[TEXT — start]

Concept

Fatty liver disease

Summary
Fatty liver disease (FLD), also known as hepatic steatosis, is a condition where excess fat builds up in the liver. Often there are no or few symptoms. Occasionally there may be tiredness or pain in the upper right side of the abdomen. Complications may include cirrhosis, liver cancer, and esophageal varices. There are two types of fatty liver disease: non-alcoholic fatty liver disease (NAFLD) and alcoholic liver disease. NAFLD is made up of simple fatty liver and non-alcoholic steatohepatitis (NASH). The primary risks include alcohol, type 2 diabetes, and obesity. Other risk factors include certain medications such as glucocorticoids, and hepatitis C. It is unclear why some people with NAFLD develop simple fatty liver and others develop NASH. Diagnosis is based on the medical history supported by blood tests, medical imaging, and occasionally liver biopsy. Treatment of NAFLD is generally by dietary changes and exercise to bring about weight loss. In those who are severely affected, liver transplantation may be an option. More than 90% of heavy drinkers develop fatty liver while about 25% develop the more severe alcoholic hepatitis. NAFLD affects about 30% of people in Western countries and 10% of people in Asia. NAFLD affects about 10% of children in the United States. It occurs more often in older people and males. Often there are no or few symptoms. Occasionally there may be tiredness or pain in the upper right side of the abdomen. Fatty liver can develop into hepatic fibrosis, cirrhosis or liver cancer. For people affected by NAFLD, the 10-year survival rate was about 80%. The rate of progression of fibrosis is estimated to be one per 7 years in NASH and one per 14 years in NAFLD, with an increasing speed. There is a strong relationship between these pathologies and metabolic illnesses (diabetes type II, metabolic syndrome). These pathologies can also affect non-obese people, who are then at a higher risk.

[TEXT — finish]
[DATASET CONTENT — start]

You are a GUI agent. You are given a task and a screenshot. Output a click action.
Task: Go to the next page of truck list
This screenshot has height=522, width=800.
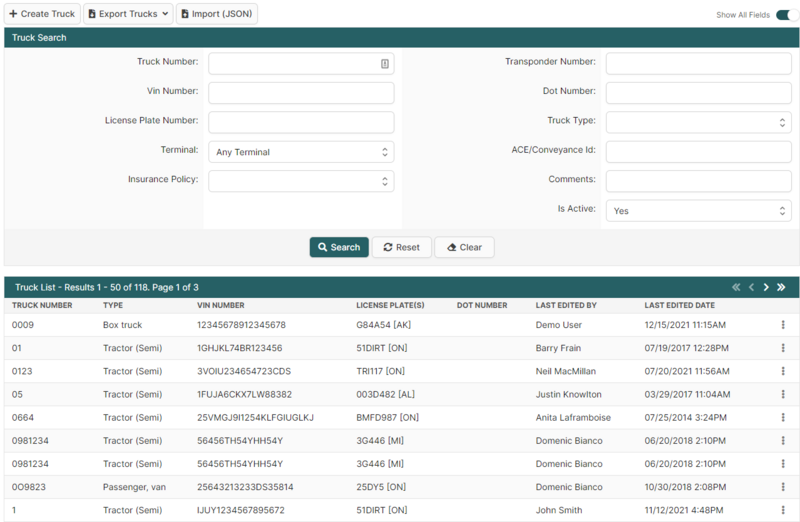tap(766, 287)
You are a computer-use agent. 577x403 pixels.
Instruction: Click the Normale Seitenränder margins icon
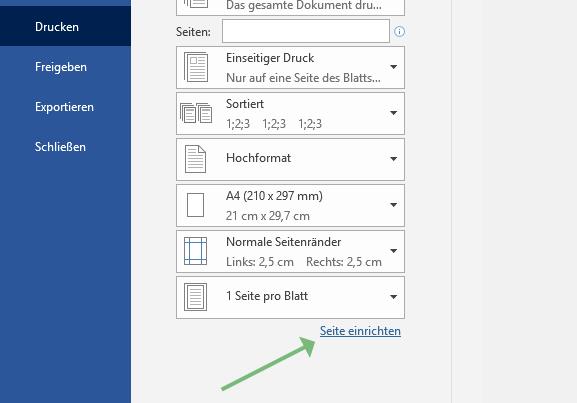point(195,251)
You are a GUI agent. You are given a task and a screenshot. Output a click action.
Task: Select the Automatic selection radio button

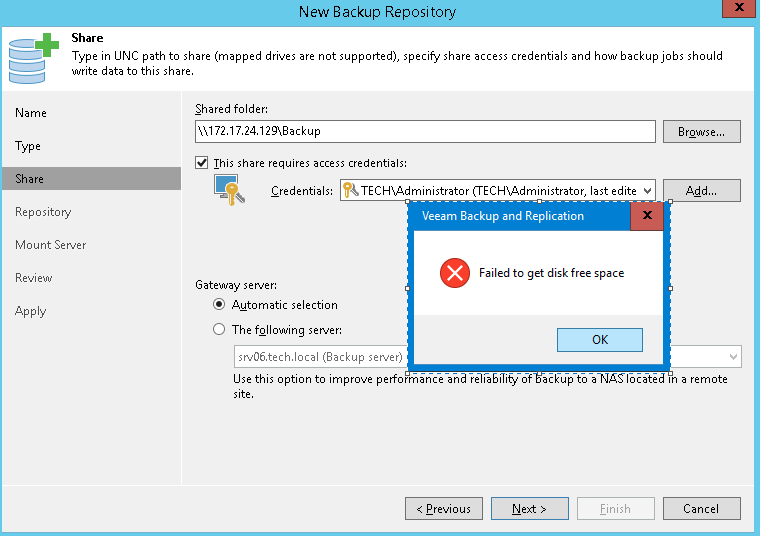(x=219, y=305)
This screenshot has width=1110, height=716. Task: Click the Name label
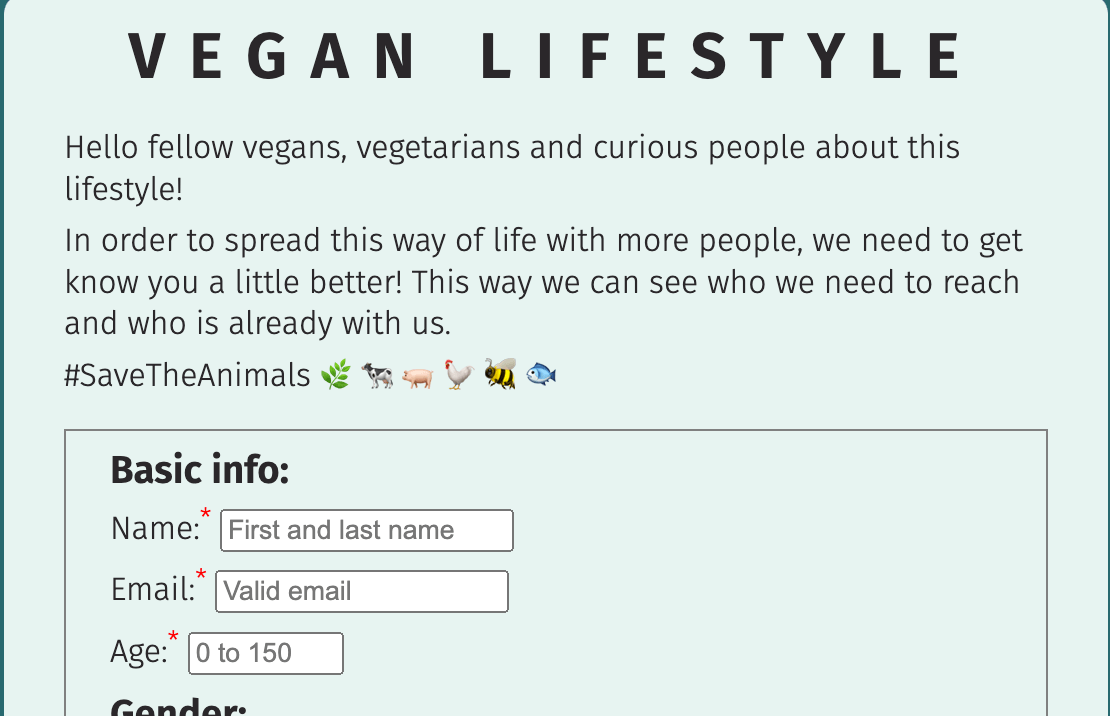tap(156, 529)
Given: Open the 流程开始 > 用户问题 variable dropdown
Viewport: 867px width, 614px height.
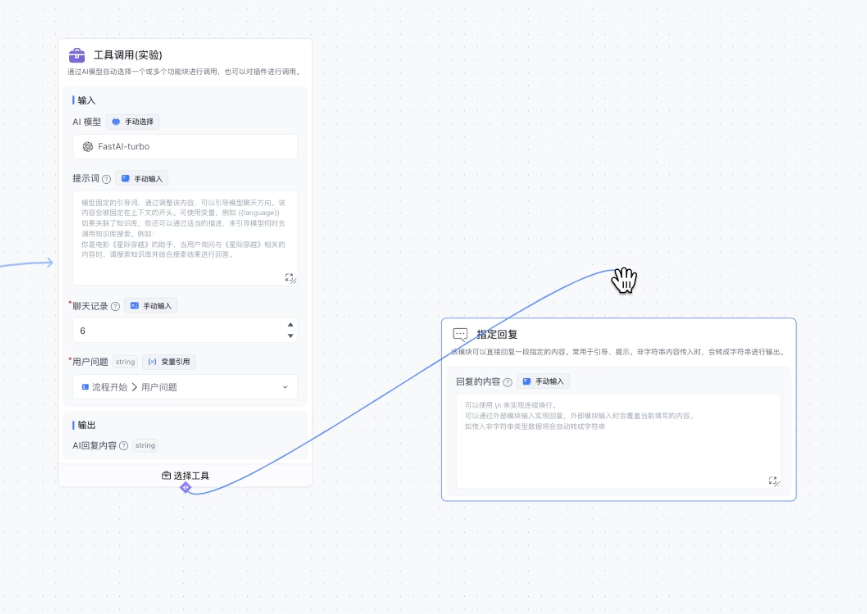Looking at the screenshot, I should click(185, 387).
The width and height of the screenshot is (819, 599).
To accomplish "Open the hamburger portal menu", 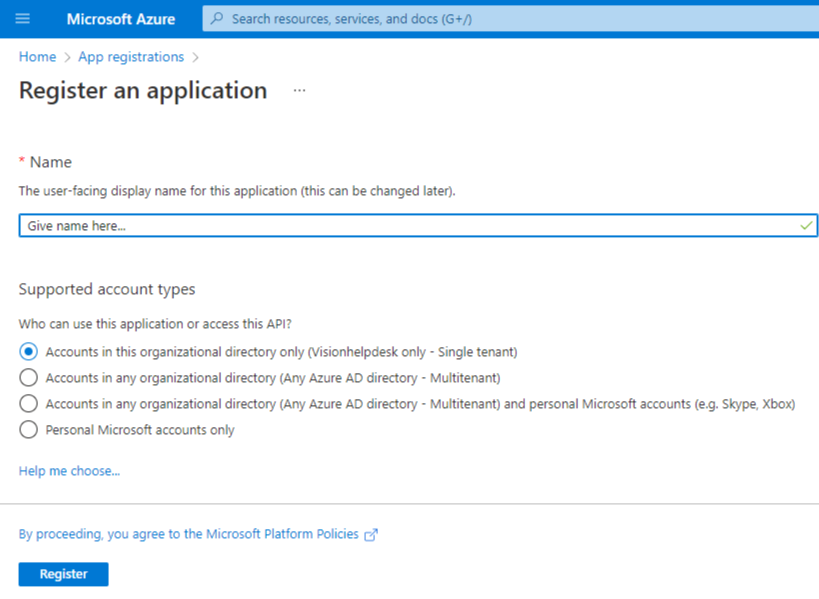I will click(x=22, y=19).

[DATASET CONTENT — finish]
[DATASET CONTENT — start]

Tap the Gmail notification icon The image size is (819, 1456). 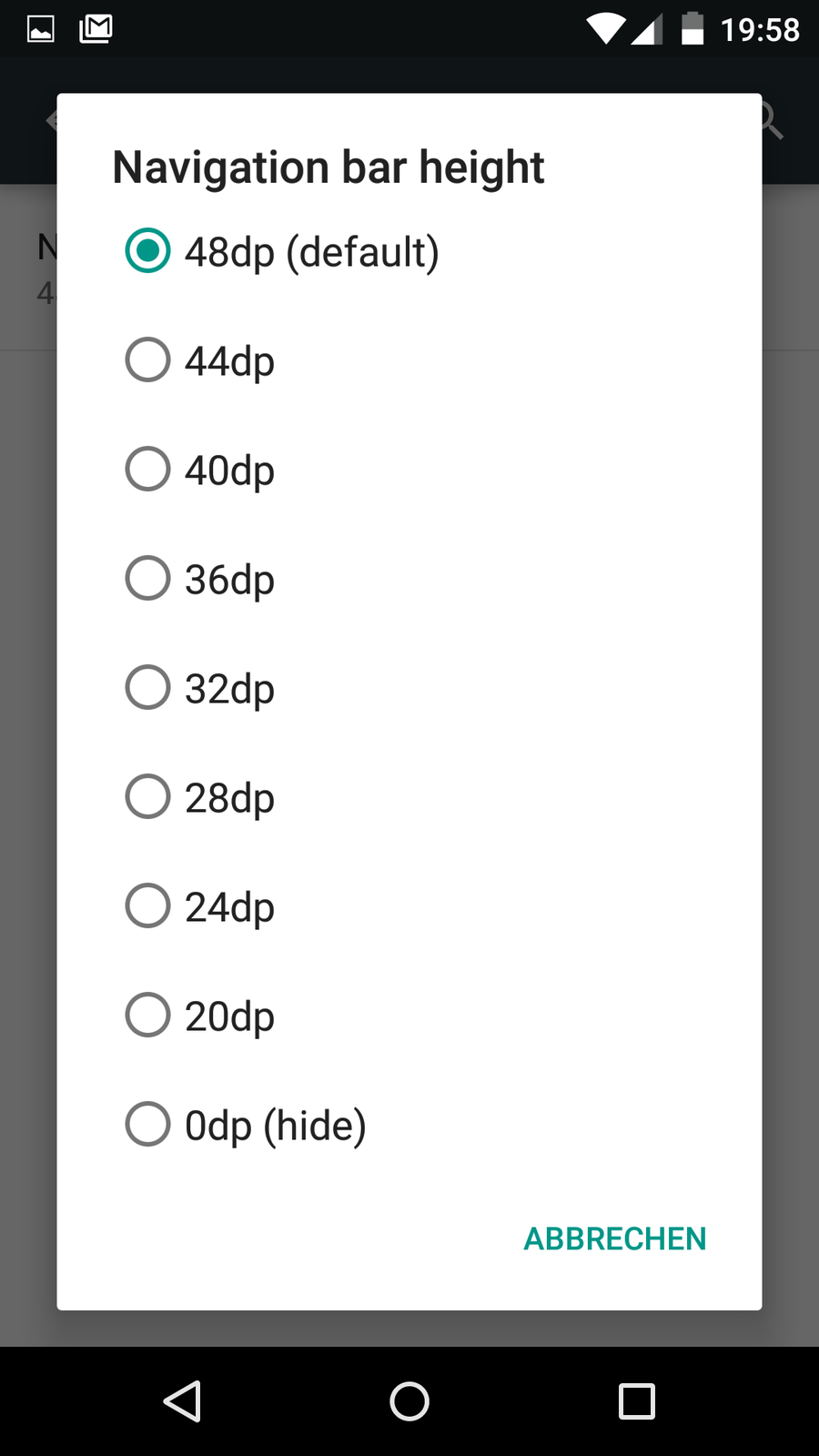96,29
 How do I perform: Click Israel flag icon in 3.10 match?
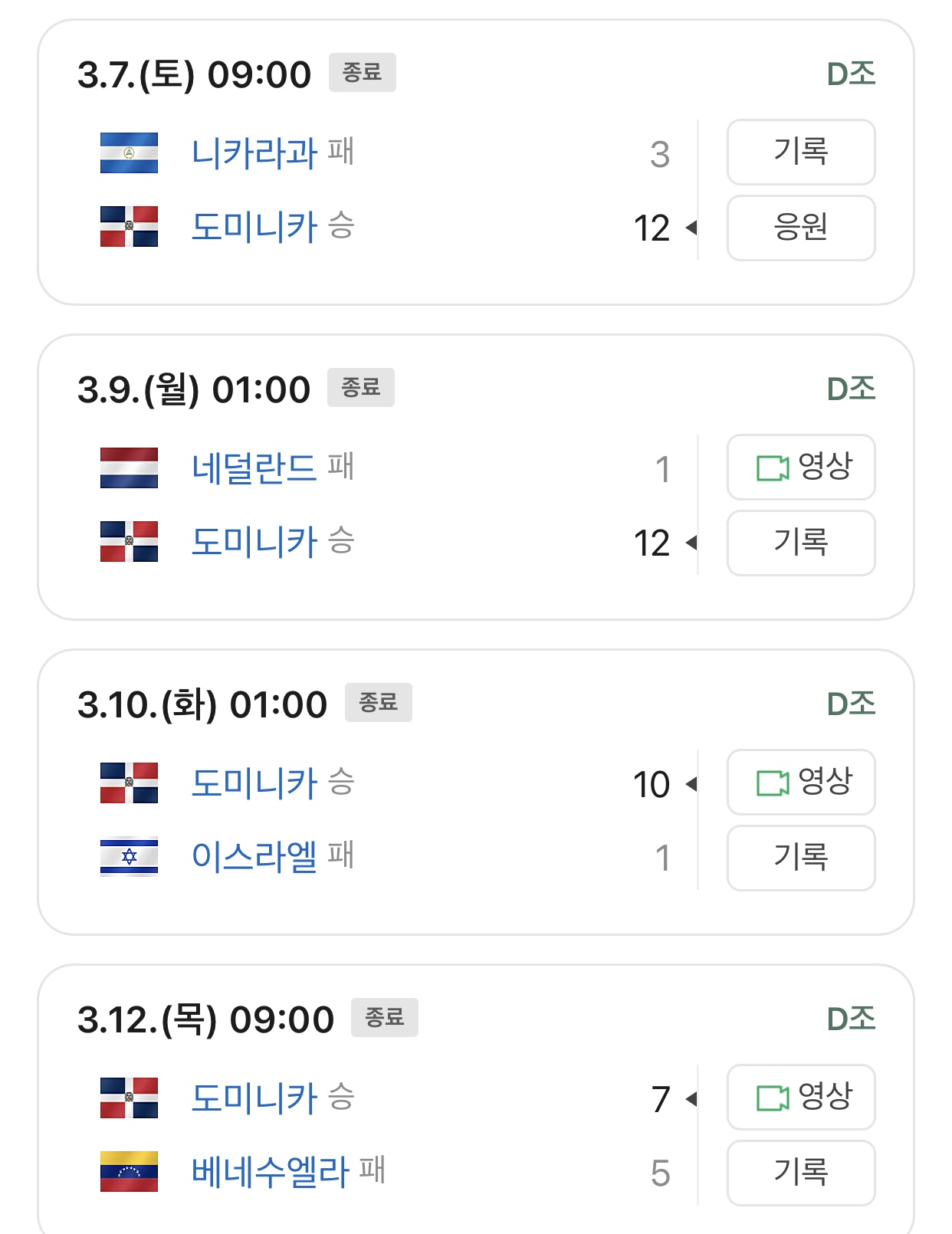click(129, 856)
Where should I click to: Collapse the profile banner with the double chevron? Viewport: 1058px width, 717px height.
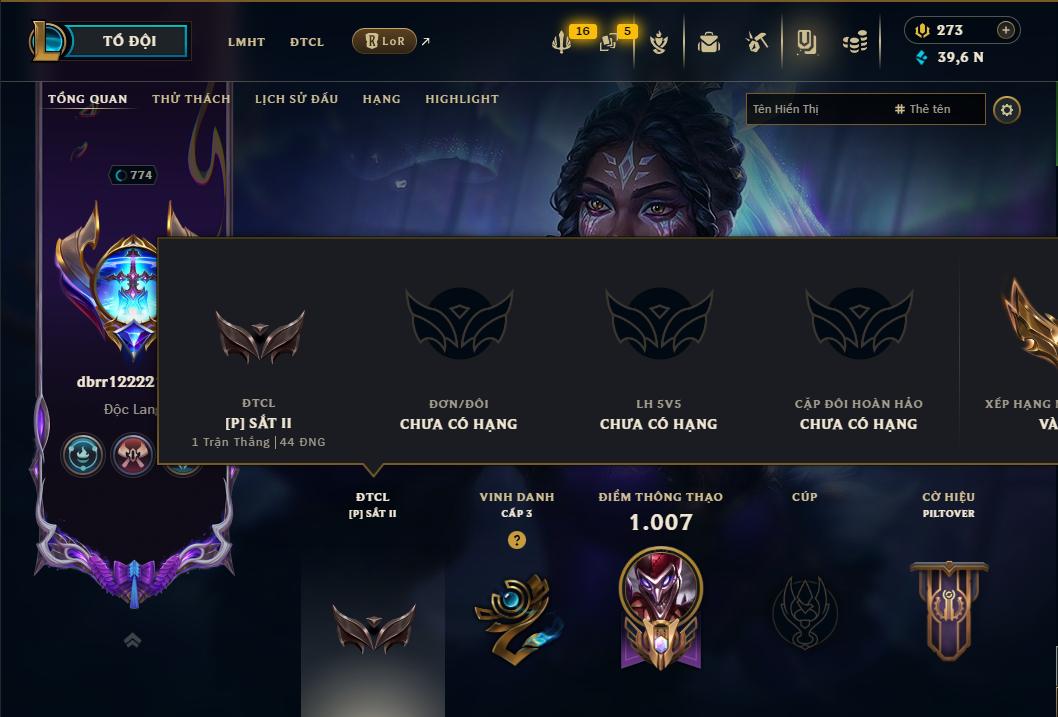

[DATASET CONTENT — finish]
[DATASET CONTENT — start]

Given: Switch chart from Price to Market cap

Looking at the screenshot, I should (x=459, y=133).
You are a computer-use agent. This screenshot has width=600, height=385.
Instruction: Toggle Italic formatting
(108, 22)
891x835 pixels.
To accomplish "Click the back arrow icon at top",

[DATASET CONTENT — finish]

> [EXERCISE BRIEF]: What does the fatty liver disease text name as the bases of diagnosis? List every one. The material after the fatty liver disease text is separate and unrelated to it.

> [SOLUTION FOR THIS TASK]:
- Medical history
- Blood tests
- Medical imaging
- Liver biopsy (occasionally)